In his highly complex analyses that deliberately evade any simplification (especially the following one), Levinas describes insomnia as those certain times when the boundary between what is inside and outside ourselves disappears, and that which we experience we are no longer able to internalise, control or make sense of. Although terrifying as it is, this experience also makes us aware of a reality – Infinity - that spills over our consciousness and refuses to be assimilated by our understanding.
The state of insomniac vigilance or wakefulness Levinas also likens to the experience of meeting a new person - the other, a face. He claims that through encountering the other we become exposed to their past that we cannot grasp, to their unknowable difference, to an indefinable Infinity whose traces we discern in their face. Like that insomniac reality that keeps refusing to fit into our frame of understanding, their face awakes from our subjectivity; it exposes us to our vulnerability but also invites us to an opportunity to grasp the foreign reality that it hides.
However, if we respond to our desire to explore the promise of this Infinity, we need to accept that the other cannot be encompassed and objectified by us. To do this would be to persecute them. Instead, we need to realise that their difference is what makes them unique, which at the same time brings us to the realisation of our own uniqueness. It is only when breaking out of our world and awaking from our subjectivity that we can truly move toward encountering the other and letting them encounter us. It is only when face to face with our equal other that we can truly move toward reaching the only absolute value within the human possibility - of giving the other priority over oneself. And this, as Levinas keeps warning, is where our mutual and irreducible humanity lies and which is our greatest potential and responsibility.
The idea that in order to secure our identity we need to start outside ourselves, seems particularly daring in our society where there is so much emphasis on self sufficiency, autonomy and individualism. In the context of the exhibition, it could be argued that the echoes of Levinas’ themes mentioned in this text, particularly the idea of the outward movement, can be found in almost all presented works. Whether coming from refugee or non-refugee backgrounds, the participating artists have expressed through their works a desire to open up toward the other, to move into that space where we meet face to face.
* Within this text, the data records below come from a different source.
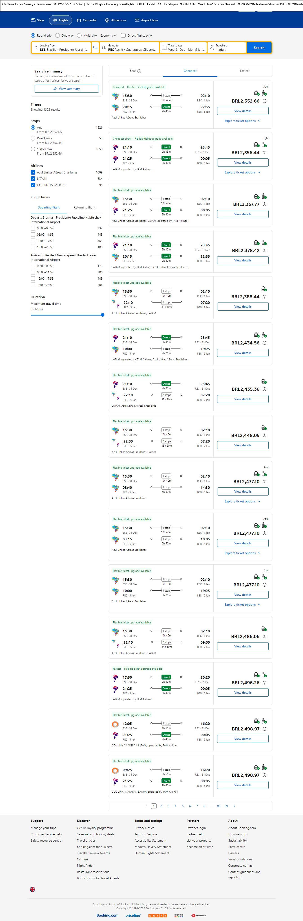Image resolution: width=303 pixels, height=921 pixels.
Task: Click the price info icon next to BRL2,352.66
Action: click(264, 101)
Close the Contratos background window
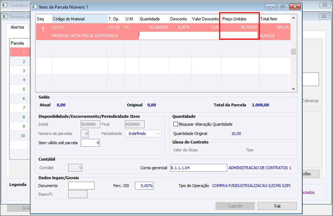The height and width of the screenshot is (216, 333). [325, 5]
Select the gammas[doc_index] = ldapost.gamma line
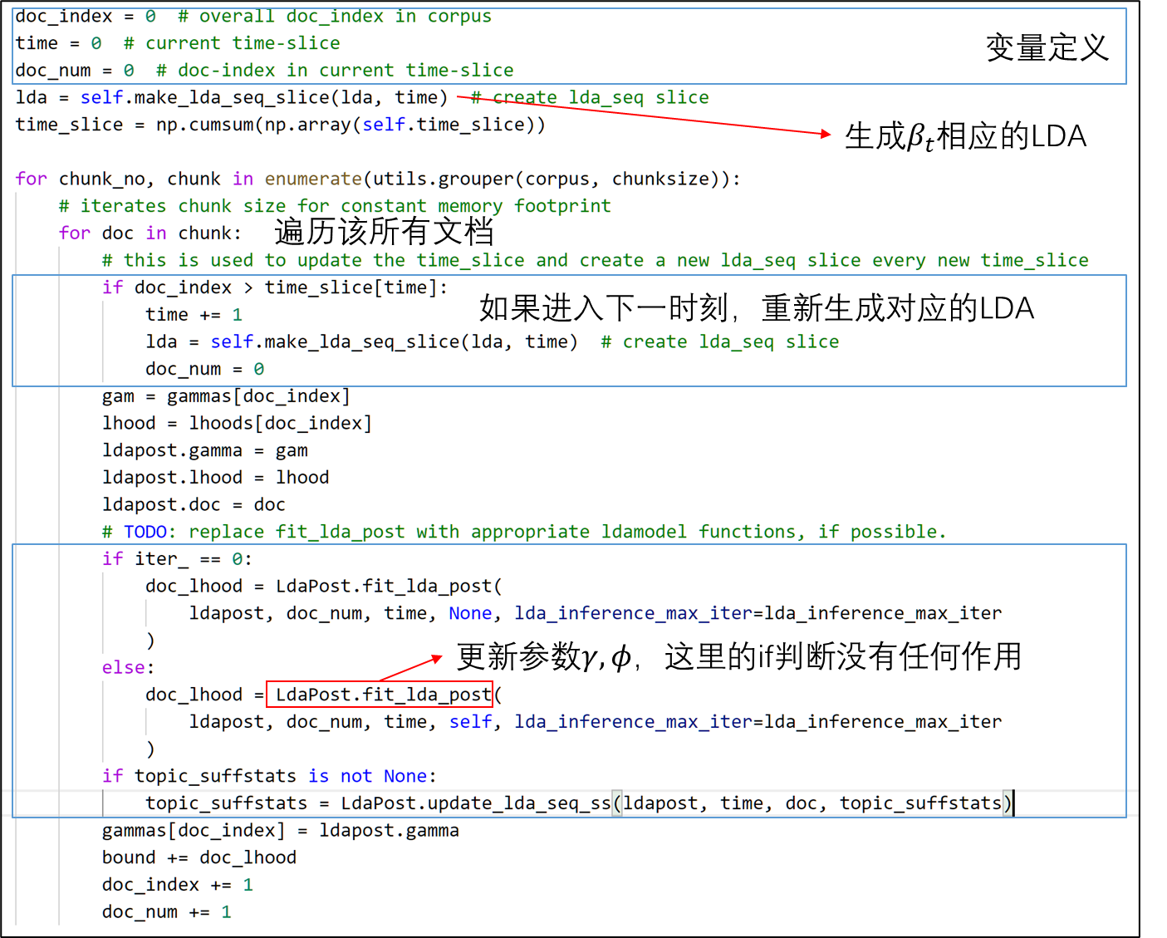 coord(280,829)
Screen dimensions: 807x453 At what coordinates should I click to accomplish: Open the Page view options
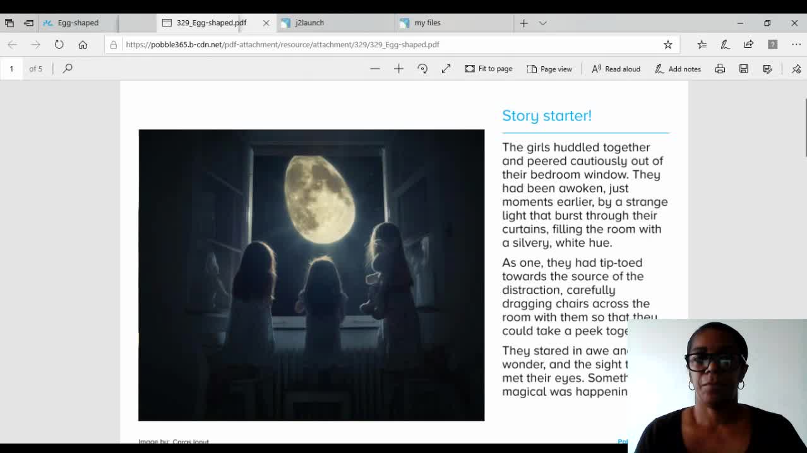click(549, 69)
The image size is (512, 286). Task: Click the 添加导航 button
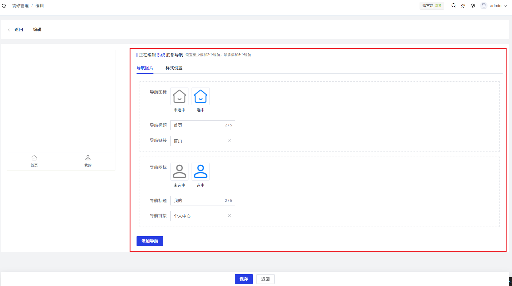tap(150, 241)
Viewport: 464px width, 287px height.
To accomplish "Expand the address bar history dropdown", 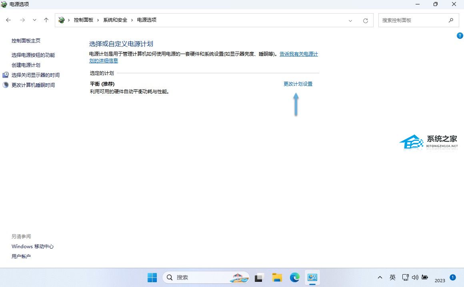I will (350, 20).
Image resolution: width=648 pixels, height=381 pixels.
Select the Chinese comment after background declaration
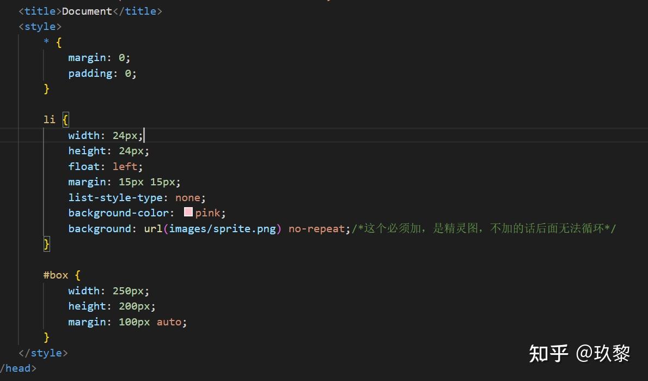pyautogui.click(x=482, y=228)
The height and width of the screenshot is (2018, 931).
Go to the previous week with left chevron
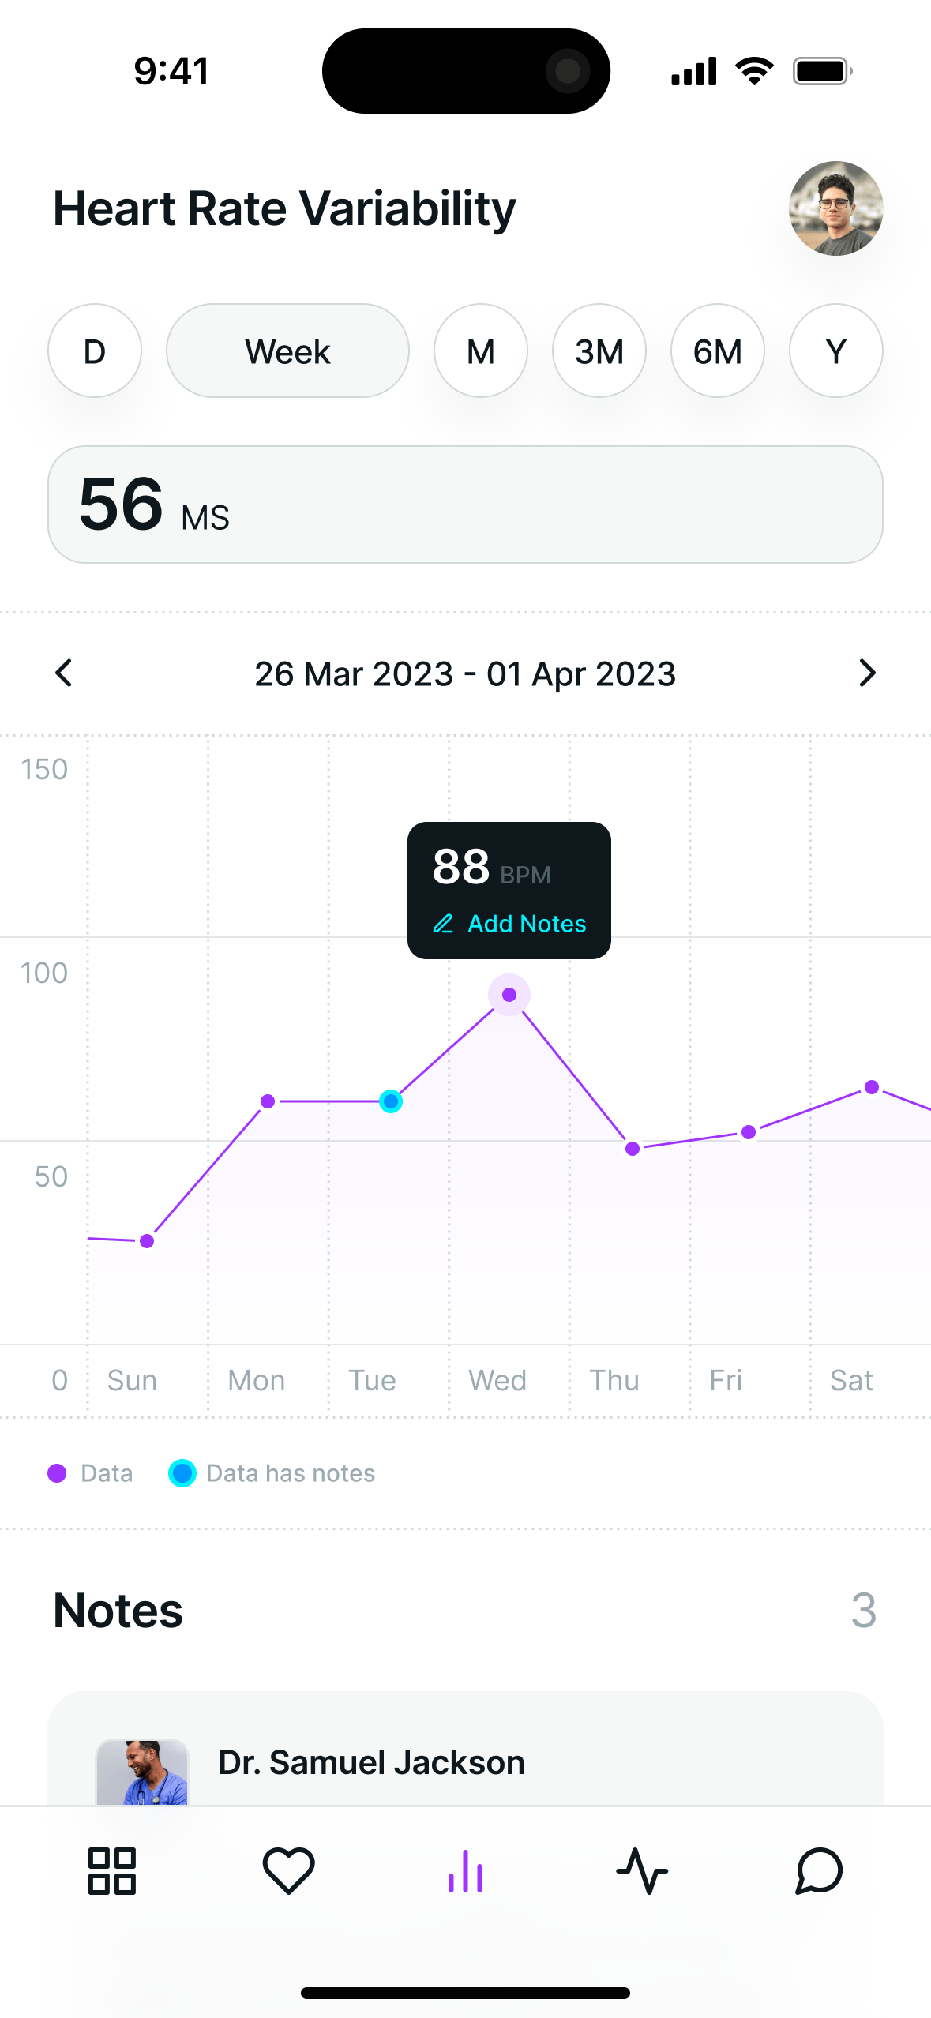point(63,673)
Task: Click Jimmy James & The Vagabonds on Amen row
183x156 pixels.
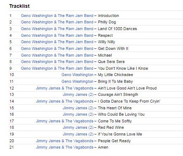Action: (65, 147)
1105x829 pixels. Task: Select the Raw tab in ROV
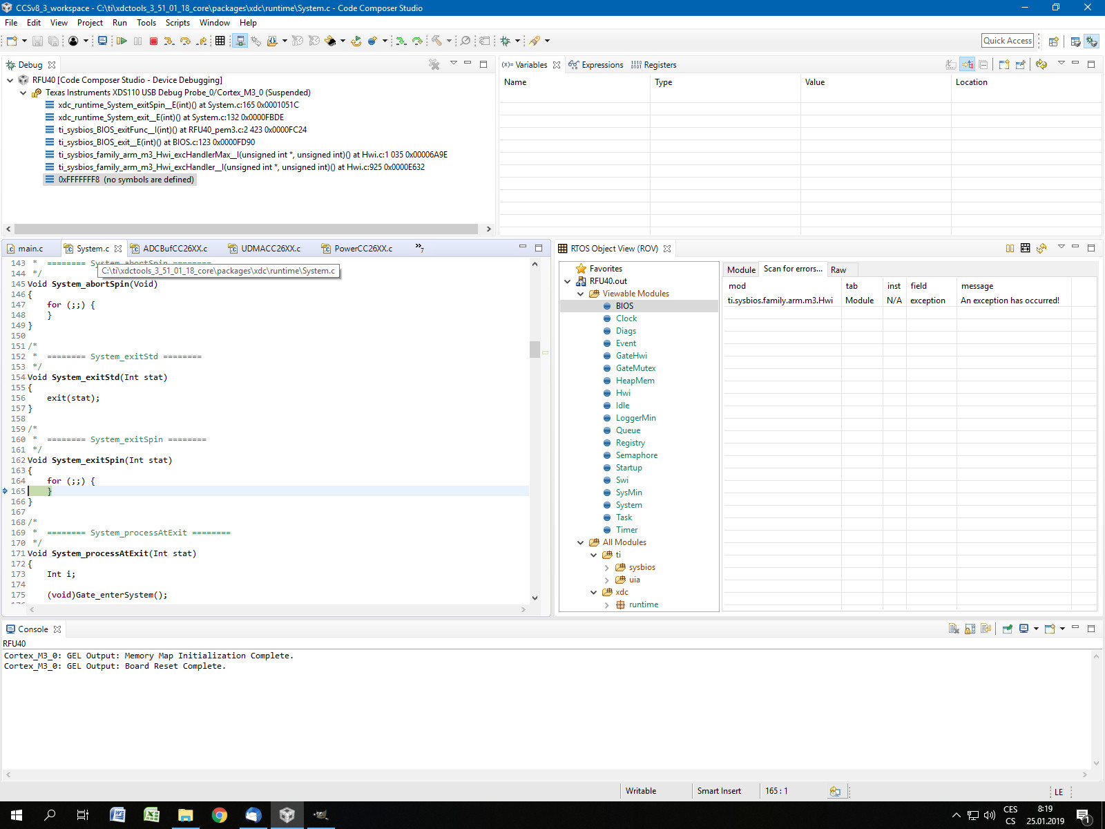(838, 270)
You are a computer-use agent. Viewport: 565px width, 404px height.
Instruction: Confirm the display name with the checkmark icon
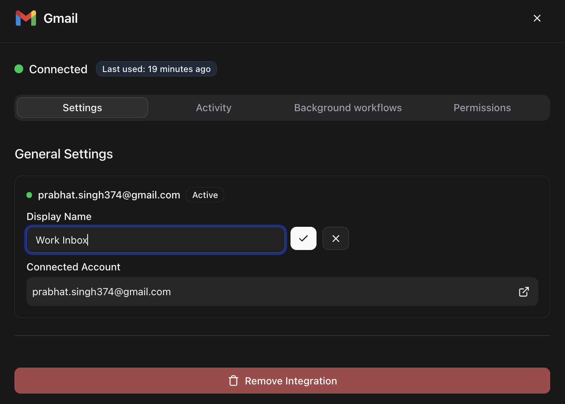[x=303, y=238]
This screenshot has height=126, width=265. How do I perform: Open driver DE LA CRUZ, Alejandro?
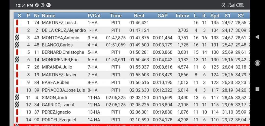(64, 30)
In their (insomniac) exploration of the ideas of belonging, displacement, powerlessness, isolation, loss etc, the artists and writers have invited us to learn how to lament over what we don’t feel closely connected to; to quickly pack our previous lives into a suitcase; to fix our gaze on the less visible; to relate our own traditions and histories to those of the others; to wander through the lost geographical and imaginary spaces where now unrealised dreams, fears, insecurities, hopes and memories unfold…
Seen as such, all the presented works, in spite of a great diversity of the used mediums and involved issues, fit into the definition of art as a reality check apparatus. They provoke our understanding of social, political and cultural reality in a way which can challenge our own perception, undermine the stereotypes of objective reality, prompt our creative re-cognition, and gratify us with the experience of difference. Our task is now to combine the presented works with our own experience and creativity in order to piece together a defence against the powerful urge to close our eyes and turn away.